I knew Jack. He was a character. As my grandfather Elihu’s interest in motorbikes was contagious, Jack was bitten by the bug and would compete with my father and grandfather in trials and scrambles. Ten years older than my father, Jack was the elder brother he never had (there was a younger brother who died in infancy and was never mentioned).
Like his uncle Elihu, Jack became a fitter and worked in the local gypsum mines. In the halcyon days when gypsum miners could afford a shiny new Jaguar Mark II gangster car (kept on a concrete set drive next to an asbestos garage beside their parent’s council house), we’d spot a garden full of Jack’s projects. Not only bikes and cars but cement mixers and worse, in fact, anything with an engine. Although never married, he was engaged for decades to another Mary and had another house, fully furnished, empty and gathering dust, awaiting a happy day that never arrived.

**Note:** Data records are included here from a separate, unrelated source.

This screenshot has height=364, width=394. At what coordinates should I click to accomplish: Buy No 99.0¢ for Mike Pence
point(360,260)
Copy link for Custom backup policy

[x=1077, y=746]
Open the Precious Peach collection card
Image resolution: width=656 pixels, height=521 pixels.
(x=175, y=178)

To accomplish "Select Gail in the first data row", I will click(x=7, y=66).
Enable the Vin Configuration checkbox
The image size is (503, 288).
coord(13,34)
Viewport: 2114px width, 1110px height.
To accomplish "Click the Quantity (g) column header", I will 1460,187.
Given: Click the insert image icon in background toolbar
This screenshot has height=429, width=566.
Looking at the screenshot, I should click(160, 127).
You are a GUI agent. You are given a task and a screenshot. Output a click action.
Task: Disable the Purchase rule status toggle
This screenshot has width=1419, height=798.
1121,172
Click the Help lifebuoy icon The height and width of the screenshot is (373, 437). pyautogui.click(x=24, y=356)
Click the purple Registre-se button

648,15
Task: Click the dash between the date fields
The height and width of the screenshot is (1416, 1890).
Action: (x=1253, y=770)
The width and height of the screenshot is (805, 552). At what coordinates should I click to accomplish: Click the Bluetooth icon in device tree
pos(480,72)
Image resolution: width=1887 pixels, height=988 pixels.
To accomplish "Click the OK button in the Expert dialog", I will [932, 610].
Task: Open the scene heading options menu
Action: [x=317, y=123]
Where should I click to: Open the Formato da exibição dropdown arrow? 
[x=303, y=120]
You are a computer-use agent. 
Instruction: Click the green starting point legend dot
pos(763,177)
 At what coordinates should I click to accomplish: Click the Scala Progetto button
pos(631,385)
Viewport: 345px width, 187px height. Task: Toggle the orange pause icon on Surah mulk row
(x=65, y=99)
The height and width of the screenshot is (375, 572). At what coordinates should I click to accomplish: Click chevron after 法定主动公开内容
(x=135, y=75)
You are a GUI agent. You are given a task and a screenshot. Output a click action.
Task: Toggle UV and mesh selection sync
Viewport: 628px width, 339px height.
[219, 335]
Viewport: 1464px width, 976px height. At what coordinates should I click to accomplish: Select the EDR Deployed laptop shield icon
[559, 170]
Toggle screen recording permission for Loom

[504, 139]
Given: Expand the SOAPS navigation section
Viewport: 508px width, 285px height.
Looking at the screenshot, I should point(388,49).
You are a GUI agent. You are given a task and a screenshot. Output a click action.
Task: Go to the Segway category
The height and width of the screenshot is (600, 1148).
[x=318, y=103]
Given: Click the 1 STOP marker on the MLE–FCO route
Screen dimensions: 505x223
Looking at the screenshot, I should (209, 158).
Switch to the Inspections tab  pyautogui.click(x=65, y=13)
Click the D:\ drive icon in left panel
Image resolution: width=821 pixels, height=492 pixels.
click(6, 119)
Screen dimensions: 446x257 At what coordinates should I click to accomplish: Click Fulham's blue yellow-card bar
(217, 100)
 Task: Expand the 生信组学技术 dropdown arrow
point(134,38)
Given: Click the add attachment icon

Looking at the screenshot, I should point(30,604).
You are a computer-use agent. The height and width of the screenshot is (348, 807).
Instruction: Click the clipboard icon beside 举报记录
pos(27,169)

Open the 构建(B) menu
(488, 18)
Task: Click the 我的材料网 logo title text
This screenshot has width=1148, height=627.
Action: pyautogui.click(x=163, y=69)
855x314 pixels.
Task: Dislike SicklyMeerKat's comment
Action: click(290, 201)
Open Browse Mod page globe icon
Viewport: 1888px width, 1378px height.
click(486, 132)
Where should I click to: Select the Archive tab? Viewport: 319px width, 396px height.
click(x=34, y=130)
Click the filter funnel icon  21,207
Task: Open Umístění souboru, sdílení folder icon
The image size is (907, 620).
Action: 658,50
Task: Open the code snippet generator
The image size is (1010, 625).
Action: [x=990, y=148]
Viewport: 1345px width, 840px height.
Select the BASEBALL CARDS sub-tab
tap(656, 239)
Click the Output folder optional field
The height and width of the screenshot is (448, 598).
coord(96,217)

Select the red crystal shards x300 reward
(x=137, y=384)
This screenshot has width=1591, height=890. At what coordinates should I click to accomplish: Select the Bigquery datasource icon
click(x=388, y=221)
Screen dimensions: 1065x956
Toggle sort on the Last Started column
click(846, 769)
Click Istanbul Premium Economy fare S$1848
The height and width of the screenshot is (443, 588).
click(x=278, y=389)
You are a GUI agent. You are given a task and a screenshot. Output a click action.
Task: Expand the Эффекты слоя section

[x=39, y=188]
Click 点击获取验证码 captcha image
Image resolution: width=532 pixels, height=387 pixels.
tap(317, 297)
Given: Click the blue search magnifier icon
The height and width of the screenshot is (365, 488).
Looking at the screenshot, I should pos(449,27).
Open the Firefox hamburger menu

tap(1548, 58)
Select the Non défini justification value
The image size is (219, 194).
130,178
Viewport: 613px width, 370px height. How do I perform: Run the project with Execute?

As they ran the gypsum mine down, people left in ones and twos. Every Friday for two years, Jack contributed to the whip-round as other men moved on. Having the most important job in the mine, he was the last to go. He was the one who had the privilege of locking the place up for the final time. The downside being, there was nobody left for a whip-round and he got nothing. A life lesson there.
After the mine closed Jack retired and, as the generations threatened to pass once more, one brisk Saturday morning saw the Gangster Jag purring outside our house while I was presented with the family Bible.After opening the stout leather cover and turning a blank and yellowed flyleaf, the first of our family’s handwritten registry was revealed. Beginning on February 24th 1814, 14 months before the Battle of Waterloo, the record starts with the birth of my 2nd great grandfather, also called John.
A fine and disciplined hand notes his wife, Anne’s, birthday and then their wedding at Aikton, near Wigton, at the 12th-century church of St Andrews. Over two hundred years later, myself and my children have stood in its porch and enjoyed the view afforded of rich pasture leading to distant mountains. Beside the entrance is my great great great grandfather’s headstone. Impressively taller than me, it marks the resting place of, according to the 1851 census, a farmer of 155 acres with two servants. I consider him, Thomas, a gentleman farmer and assume he was addressed by all and sundry, both to his face and behind his back, as ‘Mister’ Worth-Saying.
The Bible is dated 1843 with the handwriting suggesting the prior entries were written ‘in arrears’ in one sitting with the latter ones made by the same hand but added as John and Anne meandered across Cumberland’s tenanted farms while being blessed with ten children. At one point, they farmed adjacent to Mrs AWS’s ancestors. Beside a hillside stream that gargles in the summertime, rages in spring and autumn and sits frozen between those two seasons, both sides of our family lie in the same graveyard separated by a certain follower of hounds, who y’ may ken, called John Peel.
In my present bald and dilapidated state, friends and total strangers point out I have a head like a skull. With the same spirit of effortless unthinking self-evidence, my wife insists we must be related.
The Bible can be challenging work. Difficult to understand in part, open to different interpretations, it contains redactive passages part dependant upon the standpoint of the writer. Likewise with the entries on the inside front pages of this King James Version, printed by John W Parker, University Printer, on behalf of the Society for Promoting Christian Knowledge, London.
For the next generation the hand changes. Presumably, it is that of my great grandfather, also an Elihu, or his wife Elizabeth. Then it changes again, to Aunty May’s, (Jack’s mother and my great aunt).
Although Aunty May records her own and her other sibling’s marriages and births, puzzlingly she makes no mention of her brother John Sr’s marriage to Ernestine and no mention of the birth of John Jr. One more glaring contradiction jumps from the page, appropriately relating to the Christmas Day wedding. As proof of both the existence of God and that nothing changes, it echos a discrepancy repeated 1,045 pages later in Matthew Chapter 1 Verse 18 when the early days of St Joseph’s betrothal to yet another Mary got off to a scandalous start.